[What is required]
Could you copy the lines below exactly, leaving none out?

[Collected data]
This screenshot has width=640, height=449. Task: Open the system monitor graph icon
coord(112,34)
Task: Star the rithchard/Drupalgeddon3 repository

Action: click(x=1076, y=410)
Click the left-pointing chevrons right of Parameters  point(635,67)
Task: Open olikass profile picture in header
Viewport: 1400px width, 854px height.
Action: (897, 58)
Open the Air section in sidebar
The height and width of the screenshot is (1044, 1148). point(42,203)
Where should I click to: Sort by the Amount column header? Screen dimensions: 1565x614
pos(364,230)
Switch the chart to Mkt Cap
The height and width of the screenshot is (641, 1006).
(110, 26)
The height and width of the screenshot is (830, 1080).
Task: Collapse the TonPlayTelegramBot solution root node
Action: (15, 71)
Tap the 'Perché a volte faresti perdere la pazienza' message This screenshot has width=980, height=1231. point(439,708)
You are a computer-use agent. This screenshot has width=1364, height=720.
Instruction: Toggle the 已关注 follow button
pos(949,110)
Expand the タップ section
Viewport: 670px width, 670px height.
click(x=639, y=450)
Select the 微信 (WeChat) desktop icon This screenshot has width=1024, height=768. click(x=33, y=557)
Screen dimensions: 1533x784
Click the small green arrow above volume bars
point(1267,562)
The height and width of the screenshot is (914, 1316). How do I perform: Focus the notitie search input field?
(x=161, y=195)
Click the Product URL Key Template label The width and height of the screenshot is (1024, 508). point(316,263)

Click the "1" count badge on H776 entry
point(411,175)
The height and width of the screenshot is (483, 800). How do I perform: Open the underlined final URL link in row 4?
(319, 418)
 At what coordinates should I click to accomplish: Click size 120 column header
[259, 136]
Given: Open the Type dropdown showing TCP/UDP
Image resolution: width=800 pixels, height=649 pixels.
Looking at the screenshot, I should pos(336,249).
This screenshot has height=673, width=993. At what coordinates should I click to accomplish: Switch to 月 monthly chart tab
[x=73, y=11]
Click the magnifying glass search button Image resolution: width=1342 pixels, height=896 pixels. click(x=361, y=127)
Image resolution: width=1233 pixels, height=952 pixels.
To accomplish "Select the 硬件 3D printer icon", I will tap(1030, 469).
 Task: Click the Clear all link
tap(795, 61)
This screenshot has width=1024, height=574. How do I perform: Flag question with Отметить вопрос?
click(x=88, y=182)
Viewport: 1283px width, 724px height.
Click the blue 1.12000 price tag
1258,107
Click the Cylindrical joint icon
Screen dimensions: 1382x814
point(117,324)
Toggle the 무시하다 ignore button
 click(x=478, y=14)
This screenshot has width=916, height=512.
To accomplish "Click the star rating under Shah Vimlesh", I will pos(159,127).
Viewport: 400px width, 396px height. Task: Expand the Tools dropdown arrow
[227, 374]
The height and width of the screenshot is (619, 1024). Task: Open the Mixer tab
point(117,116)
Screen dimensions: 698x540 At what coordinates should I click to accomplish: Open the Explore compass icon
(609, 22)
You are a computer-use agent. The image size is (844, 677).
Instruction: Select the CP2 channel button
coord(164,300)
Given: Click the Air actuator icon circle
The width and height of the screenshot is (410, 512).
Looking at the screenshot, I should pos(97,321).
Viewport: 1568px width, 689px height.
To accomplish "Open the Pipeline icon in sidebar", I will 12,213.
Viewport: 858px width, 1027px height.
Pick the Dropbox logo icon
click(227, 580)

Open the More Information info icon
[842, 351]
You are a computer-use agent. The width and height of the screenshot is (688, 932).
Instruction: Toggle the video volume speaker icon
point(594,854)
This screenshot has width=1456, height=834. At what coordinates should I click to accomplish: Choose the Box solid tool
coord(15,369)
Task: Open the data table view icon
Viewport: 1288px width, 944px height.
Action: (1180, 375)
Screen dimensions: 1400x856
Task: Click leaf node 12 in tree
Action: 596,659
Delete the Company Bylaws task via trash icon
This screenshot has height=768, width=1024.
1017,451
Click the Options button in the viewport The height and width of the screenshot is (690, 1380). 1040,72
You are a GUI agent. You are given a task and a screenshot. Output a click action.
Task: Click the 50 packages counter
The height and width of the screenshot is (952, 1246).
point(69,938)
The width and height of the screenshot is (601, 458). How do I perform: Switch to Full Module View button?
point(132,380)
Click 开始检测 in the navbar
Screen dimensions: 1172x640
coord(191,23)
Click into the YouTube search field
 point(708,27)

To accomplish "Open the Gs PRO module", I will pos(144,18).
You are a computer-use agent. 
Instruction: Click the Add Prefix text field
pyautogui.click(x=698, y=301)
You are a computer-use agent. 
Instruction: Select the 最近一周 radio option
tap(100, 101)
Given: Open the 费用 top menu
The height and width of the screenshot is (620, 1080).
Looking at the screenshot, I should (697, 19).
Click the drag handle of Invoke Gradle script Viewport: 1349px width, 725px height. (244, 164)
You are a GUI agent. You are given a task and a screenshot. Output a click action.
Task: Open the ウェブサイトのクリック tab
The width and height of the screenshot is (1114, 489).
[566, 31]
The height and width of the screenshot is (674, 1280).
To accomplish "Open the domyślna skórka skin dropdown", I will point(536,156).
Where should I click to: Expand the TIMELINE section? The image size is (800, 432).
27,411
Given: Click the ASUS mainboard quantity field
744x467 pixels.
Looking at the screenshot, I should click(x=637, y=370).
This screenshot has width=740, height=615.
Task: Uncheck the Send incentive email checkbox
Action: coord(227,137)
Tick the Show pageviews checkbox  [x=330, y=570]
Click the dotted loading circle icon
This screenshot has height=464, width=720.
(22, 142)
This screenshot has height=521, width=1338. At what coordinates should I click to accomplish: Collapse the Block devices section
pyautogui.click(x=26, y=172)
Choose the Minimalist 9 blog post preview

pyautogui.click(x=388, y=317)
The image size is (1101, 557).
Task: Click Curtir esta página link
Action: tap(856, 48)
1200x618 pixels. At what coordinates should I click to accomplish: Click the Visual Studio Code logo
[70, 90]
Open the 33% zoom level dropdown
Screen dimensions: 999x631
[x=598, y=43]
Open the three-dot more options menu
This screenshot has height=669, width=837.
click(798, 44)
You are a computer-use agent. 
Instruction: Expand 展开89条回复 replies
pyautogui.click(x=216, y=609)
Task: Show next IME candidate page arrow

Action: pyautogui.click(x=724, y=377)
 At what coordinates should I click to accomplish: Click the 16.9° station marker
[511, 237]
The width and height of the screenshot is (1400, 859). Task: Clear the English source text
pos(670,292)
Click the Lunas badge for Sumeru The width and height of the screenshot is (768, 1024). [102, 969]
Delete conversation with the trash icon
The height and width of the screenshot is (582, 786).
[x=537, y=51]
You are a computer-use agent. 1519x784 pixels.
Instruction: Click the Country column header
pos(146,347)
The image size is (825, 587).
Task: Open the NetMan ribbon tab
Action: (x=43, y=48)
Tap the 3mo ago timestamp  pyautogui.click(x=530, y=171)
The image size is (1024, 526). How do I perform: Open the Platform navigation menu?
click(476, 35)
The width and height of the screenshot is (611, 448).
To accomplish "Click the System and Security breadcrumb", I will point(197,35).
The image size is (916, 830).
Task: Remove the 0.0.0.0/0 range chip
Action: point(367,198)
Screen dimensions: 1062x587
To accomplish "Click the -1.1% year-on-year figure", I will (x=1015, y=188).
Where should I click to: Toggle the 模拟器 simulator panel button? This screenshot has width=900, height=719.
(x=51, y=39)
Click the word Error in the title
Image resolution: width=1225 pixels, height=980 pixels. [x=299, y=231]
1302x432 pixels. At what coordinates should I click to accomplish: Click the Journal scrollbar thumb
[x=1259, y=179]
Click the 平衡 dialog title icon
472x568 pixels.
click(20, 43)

[Completed task]
This screenshot has width=640, height=449. Task: Open the system monitor graph icon
coord(112,34)
Task: Star the rithchard/Drupalgeddon3 repository

Action: click(x=1076, y=410)
Click the left-pointing chevrons right of Parameters  point(635,67)
Task: Open olikass profile picture in header
Viewport: 1400px width, 854px height.
Action: (897, 58)
Open the Air section in sidebar
The height and width of the screenshot is (1044, 1148). point(42,203)
Where should I click to: Sort by the Amount column header? Screen dimensions: 1565x614
pos(364,230)
Switch the chart to Mkt Cap
The height and width of the screenshot is (641, 1006).
(110, 26)
The height and width of the screenshot is (830, 1080).
Task: Collapse the TonPlayTelegramBot solution root node
Action: (15, 71)
Tap the 'Perché a volte faresti perdere la pazienza' message This screenshot has width=980, height=1231. point(439,708)
You are a computer-use agent. This screenshot has width=1364, height=720.
Instruction: Toggle the 已关注 follow button
pos(949,110)
Expand the タップ section
Viewport: 670px width, 670px height.
click(x=639, y=450)
Select the 微信 (WeChat) desktop icon This screenshot has width=1024, height=768. click(x=33, y=557)
Screen dimensions: 1533x784
Click the small green arrow above volume bars
point(1267,562)
The height and width of the screenshot is (914, 1316). How do I perform: Focus the notitie search input field?
(x=161, y=195)
Click the Product URL Key Template label The width and height of the screenshot is (1024, 508). point(316,263)

Click the "1" count badge on H776 entry
point(411,175)
The height and width of the screenshot is (483, 800). How do I perform: Open the underlined final URL link in row 4?
(319, 418)
 At what coordinates should I click to accomplish: Click size 120 column header
[259, 136]
Given: Open the Type dropdown showing TCP/UDP
Image resolution: width=800 pixels, height=649 pixels.
Looking at the screenshot, I should pos(336,249).
This screenshot has height=673, width=993. At what coordinates should I click to accomplish: Switch to 月 monthly chart tab
[x=73, y=11]
Click the magnifying glass search button Image resolution: width=1342 pixels, height=896 pixels. click(x=361, y=127)
Image resolution: width=1233 pixels, height=952 pixels.
To accomplish "Select the 硬件 3D printer icon", I will tap(1030, 469).
 Task: Click the Clear all link
tap(795, 61)
This screenshot has width=1024, height=574. How do I perform: Flag question with Отметить вопрос?
click(x=88, y=182)
Viewport: 1283px width, 724px height.
Click the blue 1.12000 price tag
1258,107
Click the Cylindrical joint icon
Screen dimensions: 1382x814
point(117,324)
Toggle the 무시하다 ignore button
 click(x=478, y=14)
This screenshot has width=916, height=512.
To accomplish "Click the star rating under Shah Vimlesh", I will pos(159,127).
Viewport: 400px width, 396px height. Task: Expand the Tools dropdown arrow
[227, 374]
The height and width of the screenshot is (619, 1024). Task: Open the Mixer tab
point(117,116)
Screen dimensions: 698x540 At what coordinates should I click to accomplish: Open the Explore compass icon
(609, 22)
You are a computer-use agent. The image size is (844, 677).
Instruction: Select the CP2 channel button
coord(164,300)
Given: Click the Air actuator icon circle
The width and height of the screenshot is (410, 512).
Looking at the screenshot, I should pos(97,321).
Viewport: 1568px width, 689px height.
To accomplish "Open the Pipeline icon in sidebar", I will 12,213.
Viewport: 858px width, 1027px height.
Pick the Dropbox logo icon
click(227, 580)

Open the More Information info icon
[842, 351]
You are a computer-use agent. The width and height of the screenshot is (688, 932).
Instruction: Toggle the video volume speaker icon
point(594,854)
This screenshot has width=1456, height=834. At what coordinates should I click to accomplish: Choose the Box solid tool
coord(15,369)
Task: Open the data table view icon
Viewport: 1288px width, 944px height.
Action: (1180, 375)
Screen dimensions: 1400x856
Task: Click leaf node 12 in tree
Action: 596,659
Delete the Company Bylaws task via trash icon
This screenshot has height=768, width=1024.
1017,451
Click the Options button in the viewport The height and width of the screenshot is (690, 1380). 1040,72
You are a GUI agent. You are given a task and a screenshot. Output a click action.
Task: Click the 50 packages counter
The height and width of the screenshot is (952, 1246).
point(69,938)
The width and height of the screenshot is (601, 458). How do I perform: Switch to Full Module View button?
point(132,380)
Click 开始检测 in the navbar
Screen dimensions: 1172x640
coord(191,23)
Click into the YouTube search field
 point(708,27)

To accomplish "Open the Gs PRO module", I will pos(144,18).
You are a computer-use agent. 
Instruction: Click the Add Prefix text field
pyautogui.click(x=698, y=301)
You are a computer-use agent. 
Instruction: Select the 最近一周 radio option
tap(100, 101)
Given: Open the 费用 top menu
The height and width of the screenshot is (620, 1080).
Looking at the screenshot, I should (697, 19).
Click the drag handle of Invoke Gradle script Viewport: 1349px width, 725px height. (244, 164)
You are a GUI agent. You are given a task and a screenshot. Output a click action.
Task: Open the ウェブサイトのクリック tab
The width and height of the screenshot is (1114, 489).
[566, 31]
The height and width of the screenshot is (674, 1280).
To accomplish "Open the domyślna skórka skin dropdown", I will point(536,156).
Where should I click to: Expand the TIMELINE section? The image size is (800, 432).
27,411
Given: Click the ASUS mainboard quantity field
744x467 pixels.
Looking at the screenshot, I should click(x=637, y=370).
This screenshot has width=740, height=615.
Task: Uncheck the Send incentive email checkbox
Action: coord(227,137)
Tick the Show pageviews checkbox  [x=330, y=570]
Click the dotted loading circle icon
This screenshot has height=464, width=720.
(22, 142)
This screenshot has height=521, width=1338. At what coordinates should I click to accomplish: Collapse the Block devices section
pyautogui.click(x=26, y=172)
Choose the Minimalist 9 blog post preview

pyautogui.click(x=388, y=317)
The image size is (1101, 557).
Task: Click Curtir esta página link
Action: tap(856, 48)
1200x618 pixels. At what coordinates should I click to accomplish: Click the Visual Studio Code logo
[70, 90]
Open the 33% zoom level dropdown
Screen dimensions: 999x631
[x=598, y=43]
Open the three-dot more options menu
This screenshot has height=669, width=837.
click(798, 44)
You are a computer-use agent. 
Instruction: Expand 展开89条回复 replies
pyautogui.click(x=216, y=609)
Task: Show next IME candidate page arrow

Action: pyautogui.click(x=724, y=377)
 At what coordinates should I click to accomplish: Click the 16.9° station marker
[511, 237]
The width and height of the screenshot is (1400, 859). Task: Clear the English source text
pos(670,292)
Click the Lunas badge for Sumeru The width and height of the screenshot is (768, 1024). [102, 969]
Delete conversation with the trash icon
The height and width of the screenshot is (582, 786).
[x=537, y=51]
You are a computer-use agent. 1519x784 pixels.
Instruction: Click the Country column header
pos(146,347)
The image size is (825, 587).
Task: Open the NetMan ribbon tab
Action: (x=43, y=48)
Tap the 3mo ago timestamp  pyautogui.click(x=530, y=171)
The image size is (1024, 526). How do I perform: Open the Platform navigation menu?
click(476, 35)
The width and height of the screenshot is (611, 448).
To accomplish "Click the System and Security breadcrumb", I will point(197,35).
The image size is (916, 830).
Task: Remove the 0.0.0.0/0 range chip
Action: point(367,198)
Screen dimensions: 1062x587
To accomplish "Click the -1.1% year-on-year figure", I will (x=1015, y=188).
Where should I click to: Toggle the 模拟器 simulator panel button? This screenshot has width=900, height=719.
(x=51, y=39)
Click the word Error in the title
Image resolution: width=1225 pixels, height=980 pixels. [x=299, y=231]
1302x432 pixels. At what coordinates should I click to accomplish: Click the Journal scrollbar thumb
[x=1259, y=179]
Click the 平衡 dialog title icon
472x568 pixels.
click(20, 43)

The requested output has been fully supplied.